(Document):
It’s Easter. Unlike other holidays, I don’t have a set thing I do every Easter, although chocolate is the one constant theme.
I have good memories of Easters past: the sunrise service on North Carolina’s Outer Banks on a camping trip when I was 10, my dad dragging me out onto some sand dunes; another sunrise service at the Stanford University “dish” in graduate school: we followed Pastor Herb up and down some hills on a hiking trail while he was carrying a rather large cross, and when we got there, we sang “My Lord What a Morning.” There was the year of the $2 bill in a chocolate egg and the lavender-colored dress with lace that my mother made for me to wear to church. There was the year when I was 11 that I won a big chocolate bunny in an Easter Egg hunt on the golf course of our new housing development, and was so taken with the fact that I had won something that I could never bring myself to eat it.

(What you will do):
a) According to the Easter memories text, where was the sunrise service the writer attended on a camping trip at age 10?
b) Echo the part of the Easter memories text that opens with the words containing "I have good" and closes with "myself to eat it.".
The material after this point isn't needed for anything here.

(Data rows):
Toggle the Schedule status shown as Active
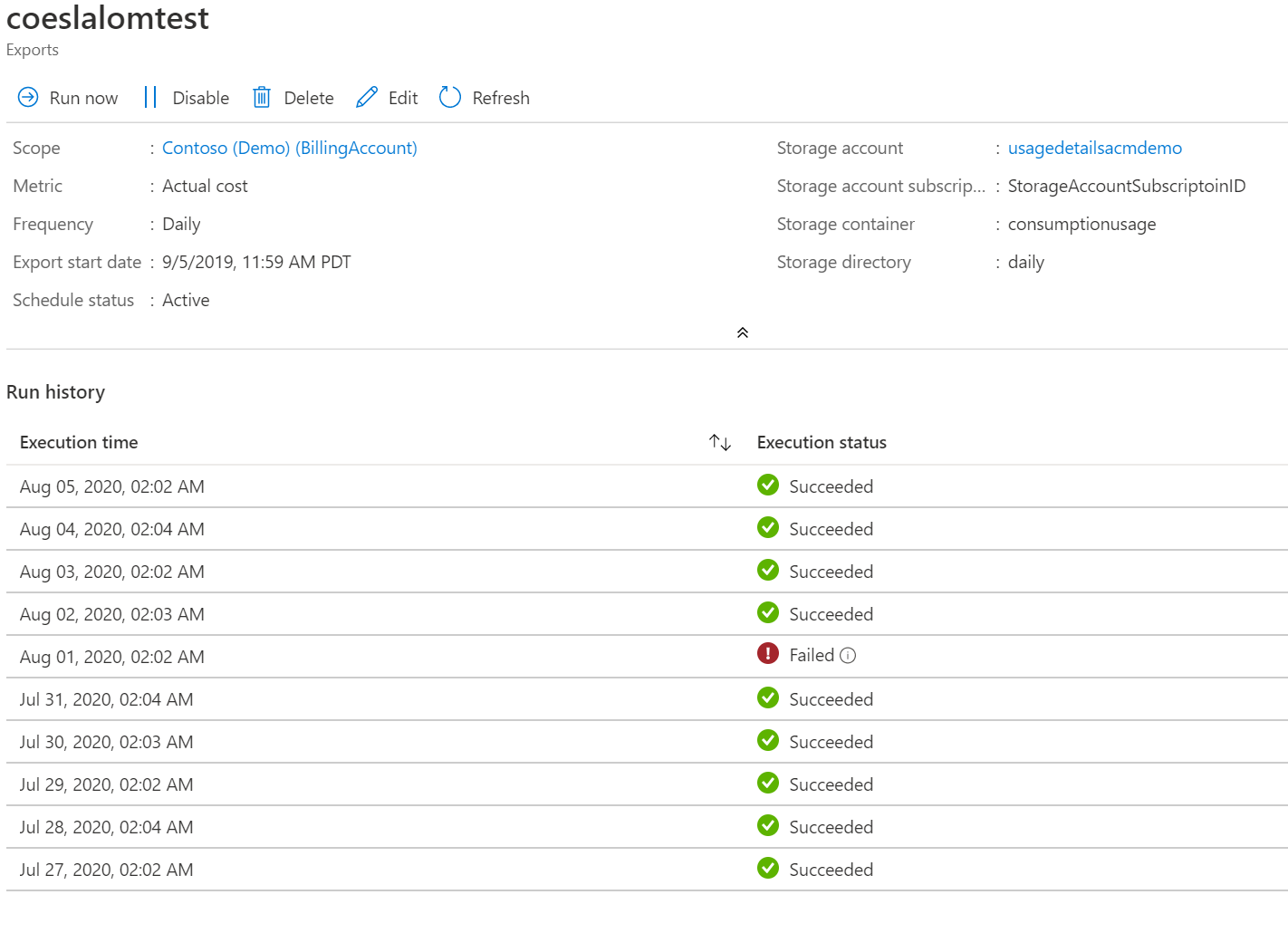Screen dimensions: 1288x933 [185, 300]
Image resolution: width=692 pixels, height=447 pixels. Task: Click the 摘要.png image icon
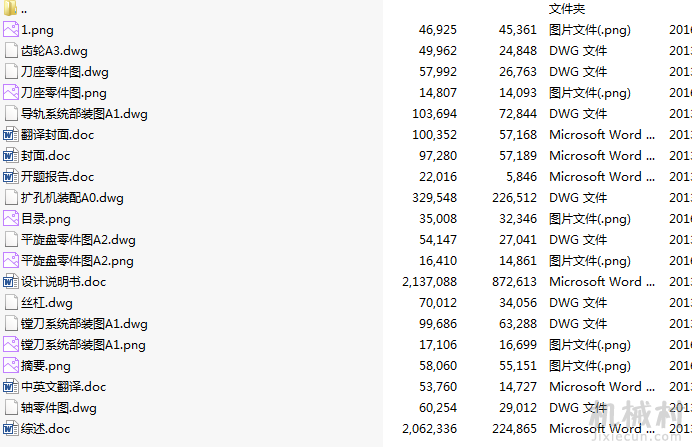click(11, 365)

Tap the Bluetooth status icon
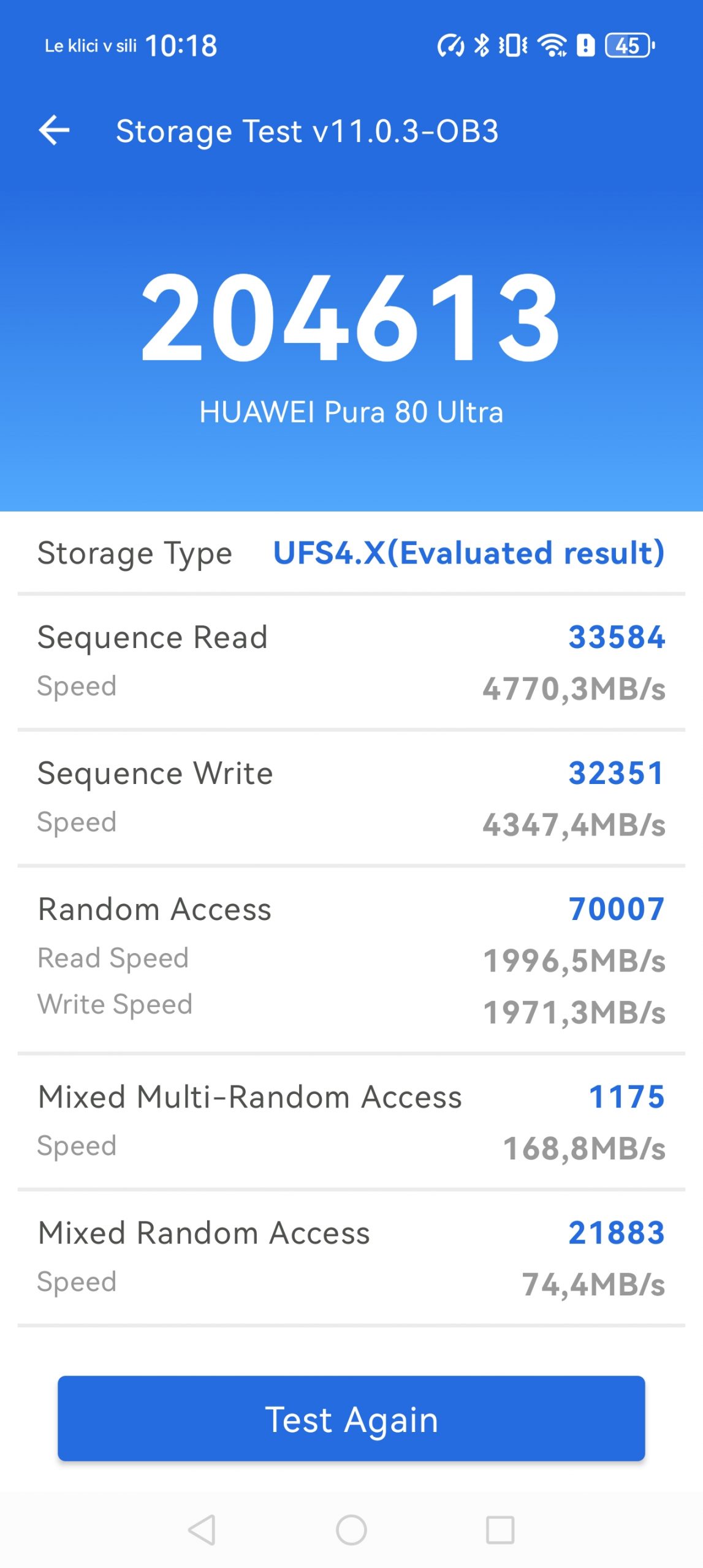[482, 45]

--

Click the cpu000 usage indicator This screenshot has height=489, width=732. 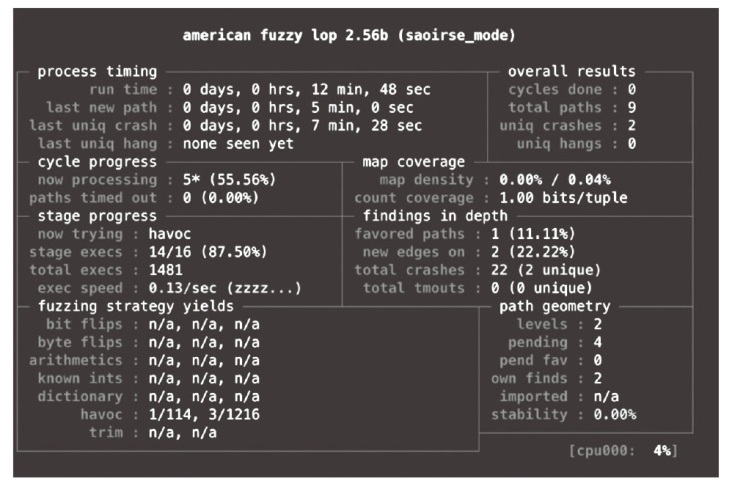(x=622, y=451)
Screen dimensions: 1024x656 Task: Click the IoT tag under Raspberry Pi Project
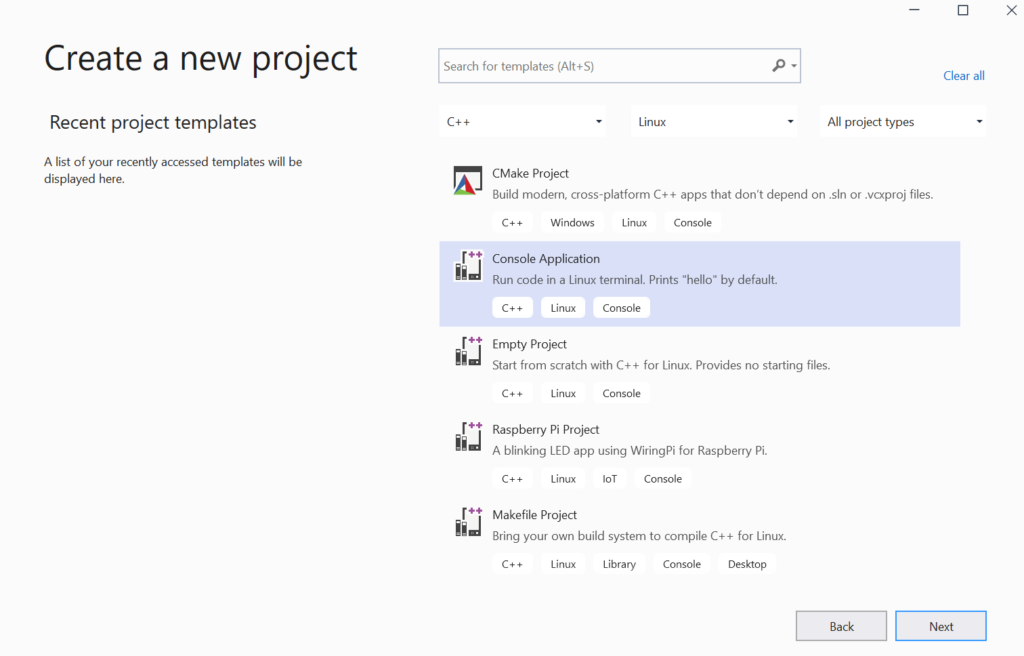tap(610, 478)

* * *

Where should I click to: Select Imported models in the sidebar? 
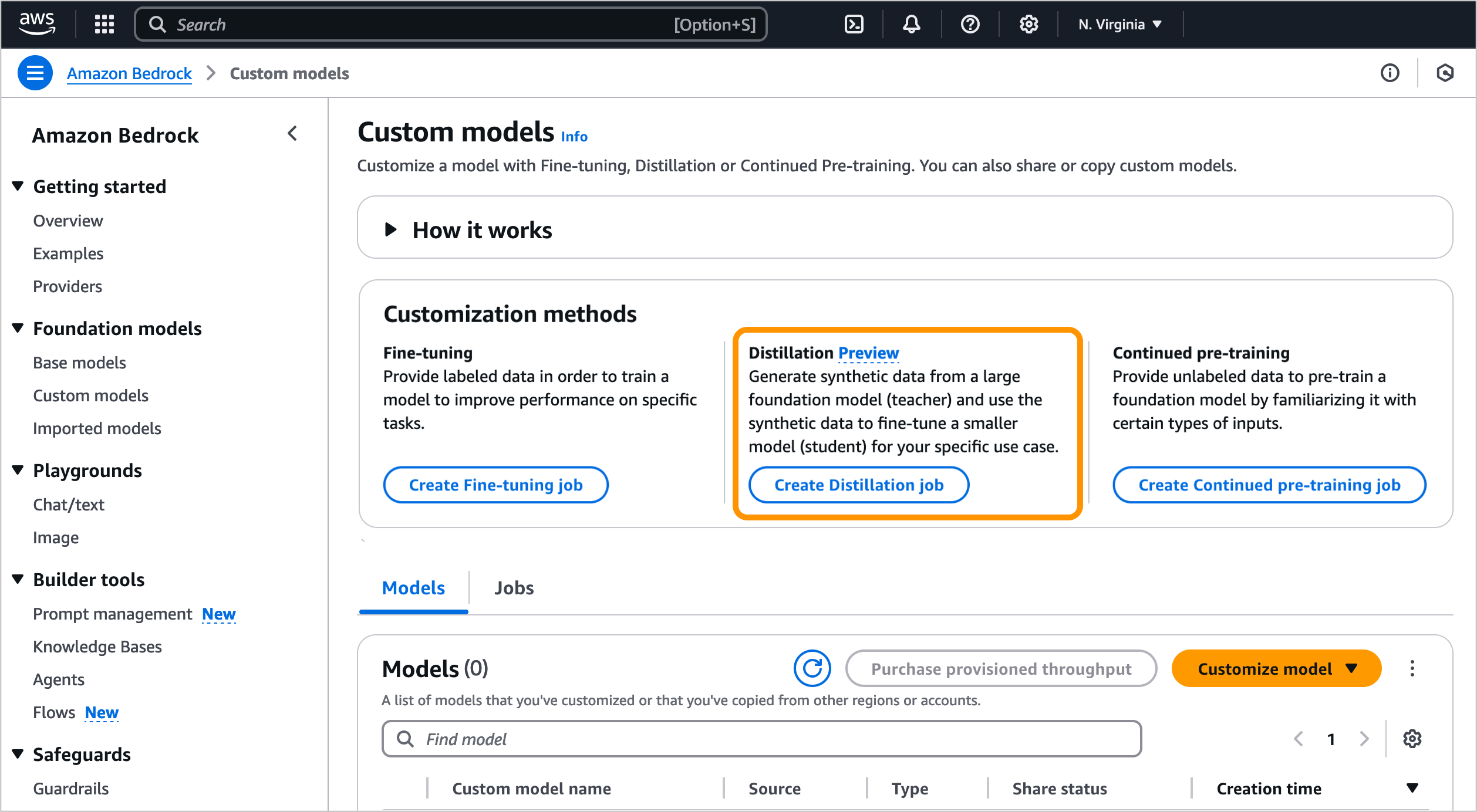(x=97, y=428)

(The replies):
a) On North Carolina's Outer Banks.

b)
I have good memories of Easters past: the sunrise service on North Carolina’s Outer Banks on a camping trip when I was 10, my dad dragging me out onto some sand dunes; another sunrise service at the Stanford University “dish” in graduate school: we followed Pastor Herb up and down some hills on a hiking trail while he was carrying a rather large cross, and when we got there, we sang “My Lord What a Morning.” There was the year of the $2 bill in a chocolate egg and the lavender-colored dress with lace that my mother made for me to wear to church. There was the year when I was 11 that I won a big chocolate bunny in an Easter Egg hunt on the golf course of our new housing development, and was so taken with the fact that I had won something that I could never bring myself to eat it.